*Task prompt:*
Copy out every one of the lines below verbatim, keeping them in their original order.
□ □ □ □
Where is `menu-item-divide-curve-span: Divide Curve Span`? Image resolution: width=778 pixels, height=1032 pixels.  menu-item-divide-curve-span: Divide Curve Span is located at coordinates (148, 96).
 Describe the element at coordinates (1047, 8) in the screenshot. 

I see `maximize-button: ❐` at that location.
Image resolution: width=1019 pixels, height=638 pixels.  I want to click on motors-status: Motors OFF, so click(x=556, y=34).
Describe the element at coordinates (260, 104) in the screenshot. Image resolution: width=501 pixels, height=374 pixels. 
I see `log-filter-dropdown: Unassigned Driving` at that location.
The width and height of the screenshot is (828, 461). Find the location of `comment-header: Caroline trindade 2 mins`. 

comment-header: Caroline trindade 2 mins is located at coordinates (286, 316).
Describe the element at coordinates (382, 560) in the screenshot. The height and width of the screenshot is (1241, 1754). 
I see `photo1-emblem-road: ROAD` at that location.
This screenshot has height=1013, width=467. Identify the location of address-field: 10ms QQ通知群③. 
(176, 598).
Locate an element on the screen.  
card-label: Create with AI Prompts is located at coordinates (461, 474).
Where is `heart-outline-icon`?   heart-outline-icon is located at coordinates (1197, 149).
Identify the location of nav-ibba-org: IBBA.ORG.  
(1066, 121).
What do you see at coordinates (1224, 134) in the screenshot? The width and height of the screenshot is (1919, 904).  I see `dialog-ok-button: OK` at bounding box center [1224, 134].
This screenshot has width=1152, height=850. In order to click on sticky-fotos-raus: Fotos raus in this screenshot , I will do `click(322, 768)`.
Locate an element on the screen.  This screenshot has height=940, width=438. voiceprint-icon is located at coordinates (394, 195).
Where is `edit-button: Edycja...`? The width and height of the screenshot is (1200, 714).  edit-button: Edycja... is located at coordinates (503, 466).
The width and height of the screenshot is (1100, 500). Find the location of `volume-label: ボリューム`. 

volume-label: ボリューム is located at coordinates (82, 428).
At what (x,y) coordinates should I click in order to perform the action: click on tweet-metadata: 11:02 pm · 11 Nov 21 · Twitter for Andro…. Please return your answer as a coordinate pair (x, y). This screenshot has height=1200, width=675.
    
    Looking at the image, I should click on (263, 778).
□ □ □ □
*Result of the exercise:*
Where is `menu-item-divide-curve-span: Divide Curve Span`? Image resolution: width=778 pixels, height=1032 pixels.  menu-item-divide-curve-span: Divide Curve Span is located at coordinates (148, 96).
 Describe the element at coordinates (1047, 8) in the screenshot. 

I see `maximize-button: ❐` at that location.
Image resolution: width=1019 pixels, height=638 pixels.  I want to click on motors-status: Motors OFF, so click(x=556, y=34).
Describe the element at coordinates (260, 104) in the screenshot. Image resolution: width=501 pixels, height=374 pixels. 
I see `log-filter-dropdown: Unassigned Driving` at that location.
The width and height of the screenshot is (828, 461). Find the location of `comment-header: Caroline trindade 2 mins`. 

comment-header: Caroline trindade 2 mins is located at coordinates (286, 316).
Describe the element at coordinates (382, 560) in the screenshot. The height and width of the screenshot is (1241, 1754). 
I see `photo1-emblem-road: ROAD` at that location.
This screenshot has height=1013, width=467. Identify the location of address-field: 10ms QQ通知群③. 
(176, 598).
Locate an element on the screen.  
card-label: Create with AI Prompts is located at coordinates (461, 474).
Where is `heart-outline-icon`?   heart-outline-icon is located at coordinates (1197, 149).
Identify the location of nav-ibba-org: IBBA.ORG.  
(1066, 121).
What do you see at coordinates (1224, 134) in the screenshot? The width and height of the screenshot is (1919, 904).  I see `dialog-ok-button: OK` at bounding box center [1224, 134].
This screenshot has width=1152, height=850. In order to click on sticky-fotos-raus: Fotos raus in this screenshot , I will do `click(322, 768)`.
Locate an element on the screen.  This screenshot has height=940, width=438. voiceprint-icon is located at coordinates (394, 195).
Where is `edit-button: Edycja...`? The width and height of the screenshot is (1200, 714).  edit-button: Edycja... is located at coordinates (503, 466).
The width and height of the screenshot is (1100, 500). Find the location of `volume-label: ボリューム`. 

volume-label: ボリューム is located at coordinates (82, 428).
At what (x,y) coordinates should I click in order to perform the action: click on tweet-metadata: 11:02 pm · 11 Nov 21 · Twitter for Andro…. Please return your answer as a coordinate pair (x, y). This screenshot has height=1200, width=675.
    
    Looking at the image, I should click on (263, 778).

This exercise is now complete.